• _Document_:
= = = = =
Reputation: 2262
I'm exporting a database query as Excel and I am getting rows with RTF formatting.
How can I convert these fields into plain text? I've found answers that are pretty old, so I was wondering if anyone knows a way.
Upvotes: 5
Views: 16183
Reputation: 2262
I'm revisiting this question to provide 2 javascript solutions, rather than a .NET
one.
const parseRTF = require("rtf-parser");
let rtf = `{\\rtf1\\ansi\\deff0\\nouicompat{\\fonttbl{\\f0\\fnil\\fcharset0 Calibri;}{\\f1\\fnil\\fcharset204 Calibri;}{\\f2\\fnil Calibri;}} {\\colortbl ;\\red0\\green0\\blue0;} {\\*\\generator Riched20 10.0.19041}\\viewkind4\\uc1 \\pard\\cf1\\f0\\fs18\\lang1033 WEB1616 \\f1\\lang1071\\'ef\\'eb\\'e0\\'f2\\'e5\\'ed\\'ee \\'f1\\'ee \\'ea\\'e0\\'f0\\'f2\\'e8\\'f7\\'ea\\'e0\\par \\'ca\\'f0\\'e8\\'f1\\'f2\\'e8\\'ed\\'e0 \\'c3\\'ee\\'eb\\'e0\\'e1\\'ee\\'f1\\'ea\\'e0 077640615\\par \\'c2\\'e0\\'f0\\'f8\\'e0\\'e2\\'f1\\'ea\\'e0 6\\'e0\\par 1000 \\'d1\\'ea\\'ee\\'ef\\'bc\\'e5\\f2\\lang1033\\par } `;
function convertRTFtoPlainText(rtf) {
return new Promise((resolve, reject) => {
parseRTF.string(rtf, (err, doc) => {
if (err) {
reject(err);
}
let string = "";
doc.content.forEach((item) => {
if (item.content) {
item.content.forEach((span) => {
string += span.value;
});
} else {
string += item.value;
}
});
resolve(string.trim());
});
});
}
(async () => {
let value = await convertRTFtoPlainText(rtf);
console.log(value);
})();
const jsdom = require("jsdom");
const { JSDOM } = jsdom;
function stringToArrayBuffer(string) {
if (string == null) return;
let buffer = new ArrayBuffer(string.length);
let bufferView = new Uint8Array(buffer);
for (let i = 0; i < string.length; i++) {
bufferView[i] = string.charCodeAt(i);
}
return buffer;
}
// callback = function to run after the DOM has rendered, defined when calling runRtfjs
function runRtfjs(rtf, callback, errorCallback) {
const virtualConsole = new jsdom.VirtualConsole();
virtualConsole.sendTo(console);
let dom = new JSDOM(
`
<script src="./node_modules/rtf.js/dist/RTFJS.bundle.js"></script>
<script>
RTFJS.loggingEnabled(false);
try {
const doc = new RTFJS.Document(rtfFile);
const meta = doc.metadata();
doc
.render()
.then(function(htmlElements) {
const div = document.createElement("div");
div.append(...htmlElements);
// window.done(meta, div.innerHTML);
// window.done(meta, div.innerText);
window.done(meta, div.textContent); // pass the data to the callback
}).catch(error => window.onerror(error))
= = = = =
• _Data supplied_:

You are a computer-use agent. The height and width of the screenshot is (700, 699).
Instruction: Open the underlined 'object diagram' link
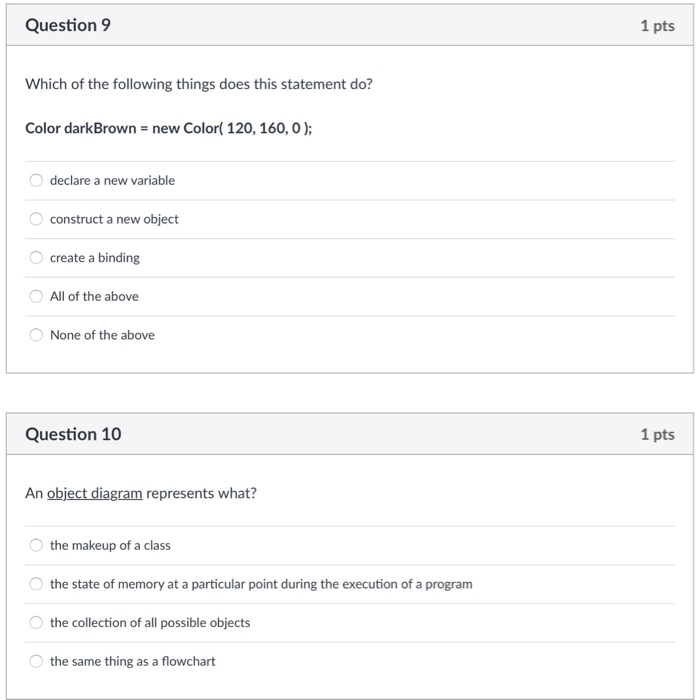(x=95, y=493)

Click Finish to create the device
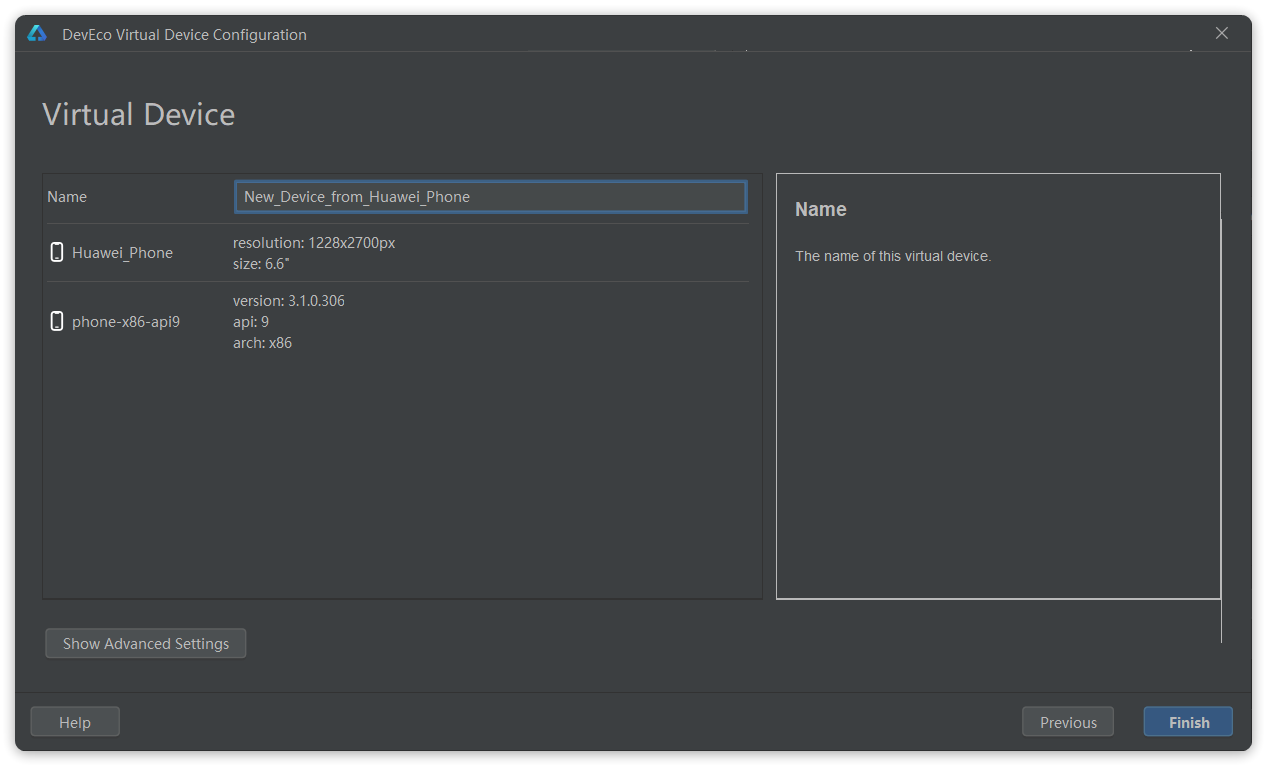coord(1188,722)
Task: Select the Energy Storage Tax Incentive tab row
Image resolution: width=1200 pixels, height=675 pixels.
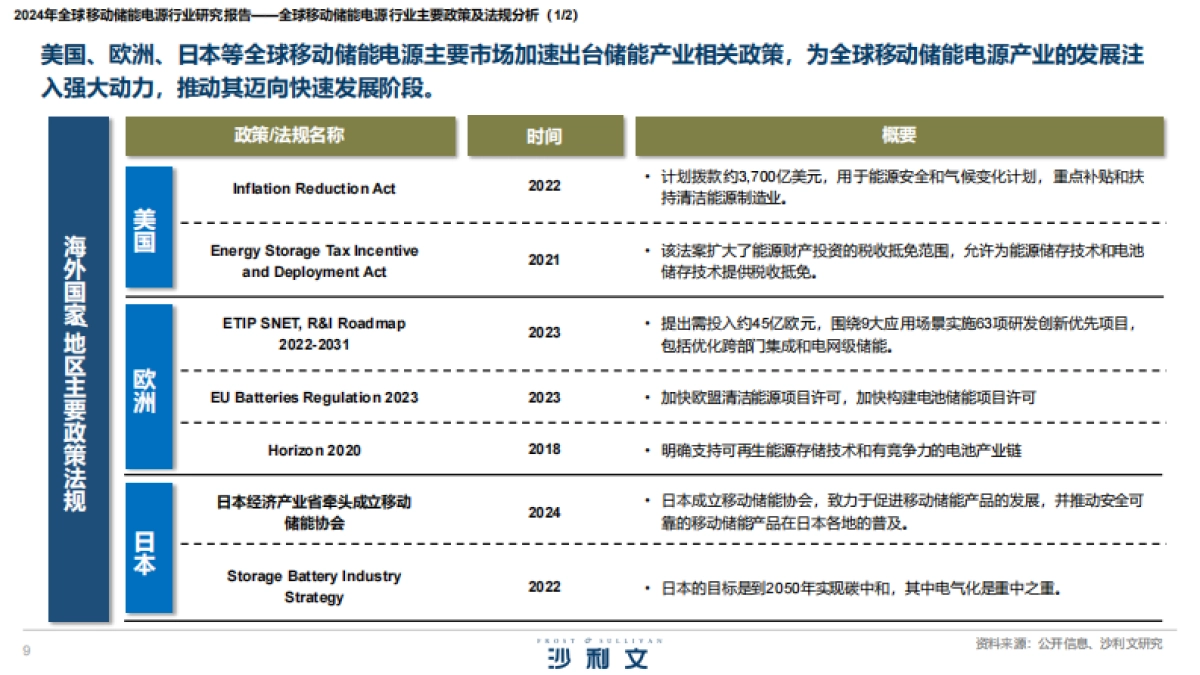Action: (x=314, y=260)
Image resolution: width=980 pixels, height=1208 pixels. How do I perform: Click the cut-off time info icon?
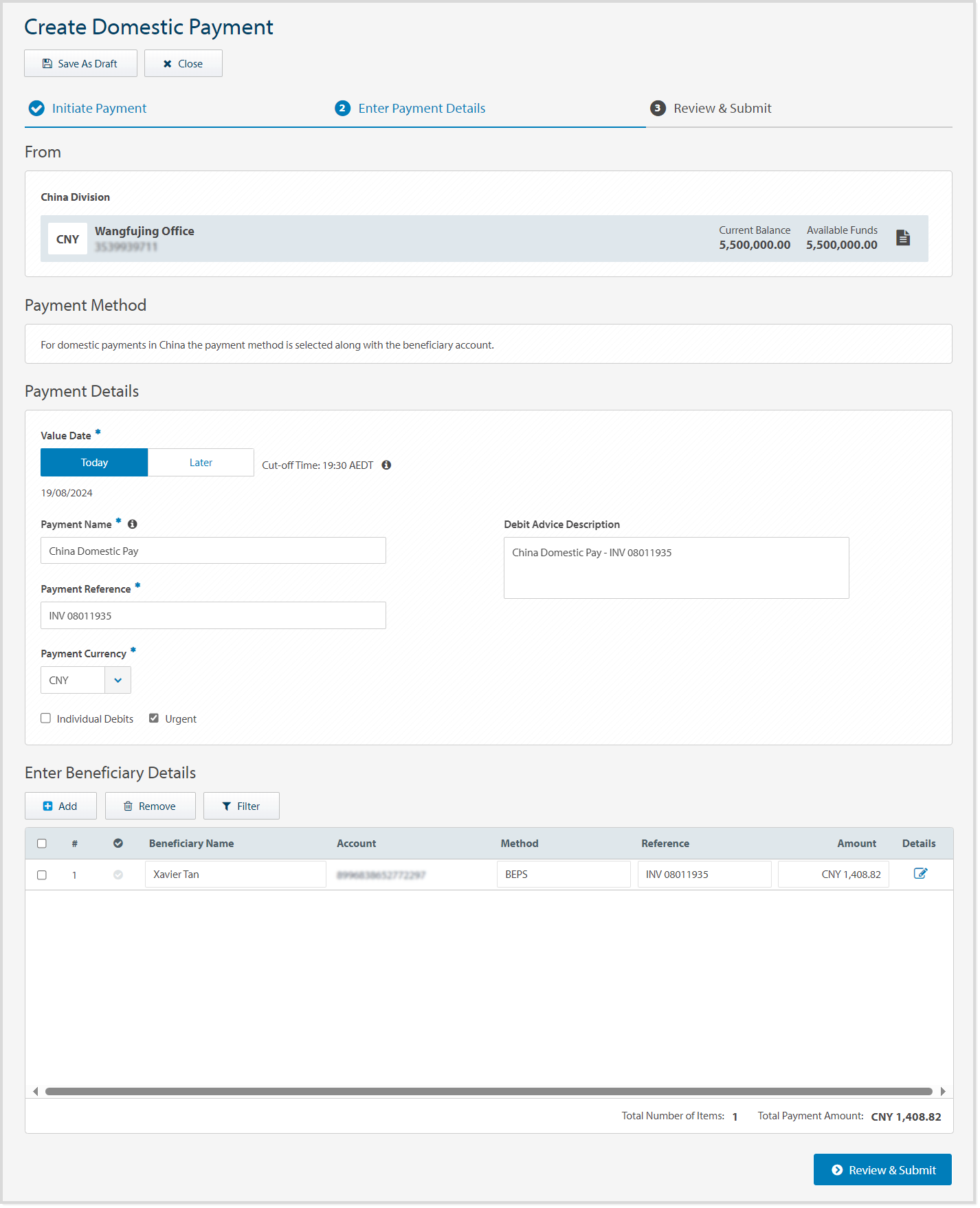386,465
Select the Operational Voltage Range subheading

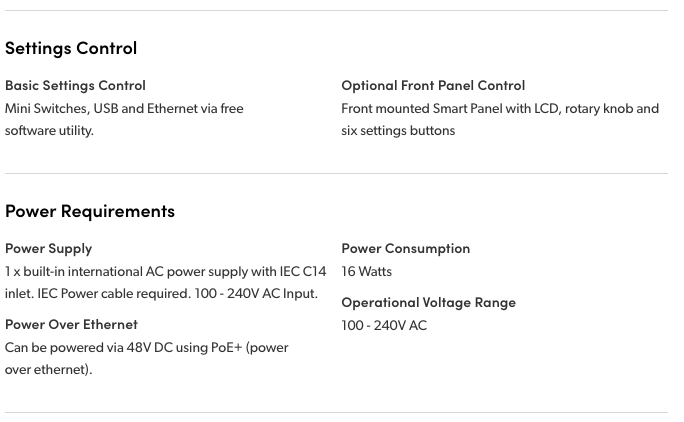pos(428,302)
= = = = =
In the forum thread, which functions are declared with the `function` keyword and given a name?

• _Reply to the exercise_:
- convertRTFtoPlainText
- stringToArrayBuffer
- runRtfjs